▸ Supplied text
Results Among 1226 patients, 536 died and 262 (49% of 536) withdrew. A random sample (10%; 52 out of 536) review of Death Notification Forms revealed 73% sensitivity for withdrawal. Risk factors for withdrawal before death included older age, white race, palliative care consultation within 6 months, hospitalization within 30 days, cerebrovascular disease, and no coronary artery disease. Most withdrawal decisions were made by patients (60%) or a family member (33%; surrogates). The majority withdrew either because of acute medical complications (51%) or failure to thrive/frailty (22%). After withdrawal, median time to death was 7 days (interquartile range, 4–11). In-hospital deaths were less common in the withdrawal group (34% versus 46% nonwithdrawal, P=0.003). A third (34%; 90 out of 262) of those that withdrew received palliative care services. Palliative care consultation in the withdrawal group was associated with longer hemodialysis duration (odds ratio, 1.19 per year; 95% confidence interval, 1.10 to 1.3; P<0.001), hospitalization within 30 days of death (odds ratio, 5.78; 95% confidence interval, 2.62 to 12.73; P<0.001), and death in hospital (odds ratio, 1.92; 95% confidence interval, 1.13 to 3.27; P=0.02).
Conclusions In this single-center study, the rate of hemodialysis withdrawals were twice the frequency previously described. Acute medical complications and frailty appeared to be driving factors. However, palliative care services were used in only a minority of patients.
- palliative care
- hemodialysis withdrawal
- end stage kidney disease
- chronic hemodialysis
- geriatric nephrology
- hospice
- intensive care unit
- goals of care
- diabetes
- death notification form
- geriatric medicine
- mortality
- healthcare power of attorney
- palliative nephrology
- risk factors
- Logistic Models
- Cohort Studies
- Frailty
- Hospital Mortality
- hospitalization
- Referral and Consultation
- Terminal Care
Introduction
Maintenance hemodialysis (HD) therapy is now provided to over 440,000 patients annually in the United States (1). Patients on maintenance HD have a high prevalence of debilitating symptoms (2), and their long-term prognosis is guarded, with a life expectancy of less than a third to half that of the general age-matched population (3). For patients with ESKD, palliative care consultative services may improve quality of life by aiding in symptom management in addition to aligning patient preferences and goals of care, but it is underutilized in this population (4–7). Despite a poor prognosis, the overwhelming majority (>80%) of patients on dialysis are hospitalized and receive intensive care unit treatment (>60%) in the last 90 days of their life and less than a third receive hospice services (8). The current treatment practices at end of life may not reflect patient wishes. In a United States study examining advance care planning in patients on maintenance HD, only 18% preferred to live as long as possible despite suffering (9). In a survey of patients with CKD in Canada, 36% preferred to die at home or in an inpatient hospice (29%) rather than in a hospital (27%) (10). This contrasts starkly with the current reality of end-of-life care for patients on dialysis, which is more aggressive than that for other life-limiting diseases (5,11,12).

▸ Material supplied
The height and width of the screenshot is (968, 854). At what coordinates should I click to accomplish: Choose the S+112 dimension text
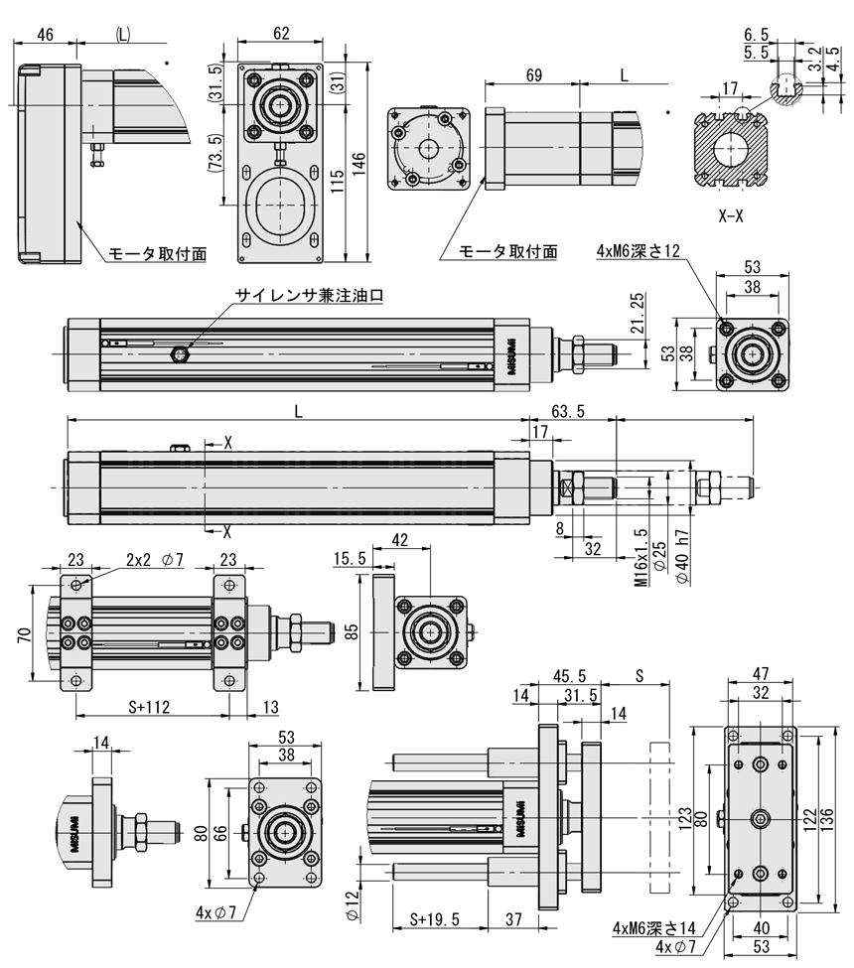151,707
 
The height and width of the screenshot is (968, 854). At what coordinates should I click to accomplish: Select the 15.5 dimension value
350,560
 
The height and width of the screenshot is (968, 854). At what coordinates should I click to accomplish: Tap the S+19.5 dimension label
436,918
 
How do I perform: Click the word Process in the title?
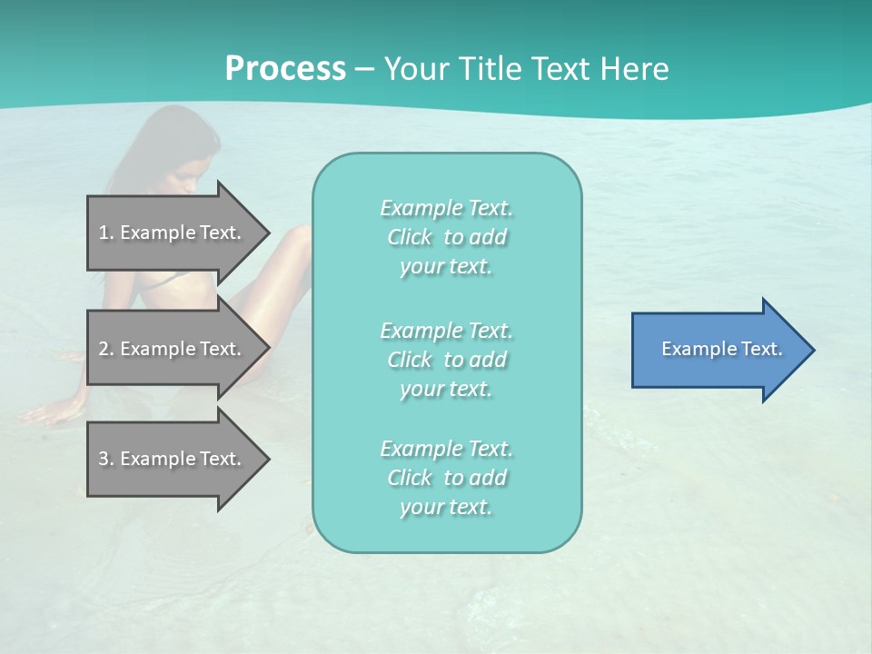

▸ Exercise tasks
1. In the text on hemodialysis withdrawal, what was the median time to death after withdrawal?
2. Set down the portion of the hemodialysis withdrawal text between "Conclusions In this" and "minority of patients.", inclusive.

▸ Task results
1. The median time to death after withdrawal was 7 days (interquartile range, 4–11).

2.
Conclusions In this single-center study, the rate of hemodialysis withdrawals were twice the frequency previously described. Acute medical complications and frailty appeared to be driving factors. However, palliative care services were used in only a minority of patients.